Trinine by Bailterspace
Fire Records, 2013
2012's Strobosphere was the first new album in 14 years for these self-described atmospheric noisesters from New Zealand. The remarkable (and germane) thing as I write today is not that Strobosphere was a good, solid record, but rather is that the band has managed to quickly record a followup that is superior to it.
I am a skeptic as far as it goes with records more than a decade in the making. Not even considering the tolls of vitality and creativity that Father Time collects, if you figured ten years ago that you had nothing more to say, what about the passage of time is going to change the truth of that declaration?
And if it's difficult to make something decent in your first effort after ten years, you'd have to figure that a second album after that would be even more so. It's like the old canard about debut albums: Bailterspace had 14 years to think about Strobosphere, but less than a year to work up the new one.
Yet, the preconceptions I bring aside, Trinine is the real deal.
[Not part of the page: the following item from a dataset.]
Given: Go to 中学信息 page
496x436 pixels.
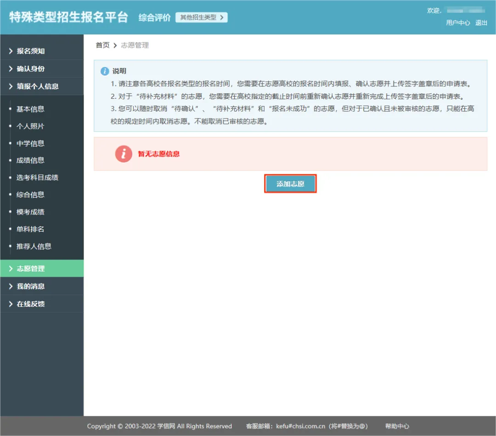Looking at the screenshot, I should pos(30,143).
Song after song features a nasty guitar tone, or a sinister bass sound, or both.
It is perhaps true that the jawdropping songwriting as they once displayed on "Retro" is gone, not to return, but songwriting was never critical with this band: "The Sonic Youth of the Southern Hemisphere" has been about sound, about texture, about the fucked-up noises you can make with a guitar, and in that regard, Trinine hangs with anything the band has ever done.
"Tri5" in its layered heaviness recalls Bailterspace prime work like "At Five" or "Projects." "Tapenzloop" if not in sound but just because of the experimentation recalls the amazing "Voltage."
There are a couple of surprises, too: "Together," in some strange way recalls the twisted alt-folk of Skip Spence.
It all sounds great, especially loud, and Trinine is as good (almost) as anything else new I heard in 2013.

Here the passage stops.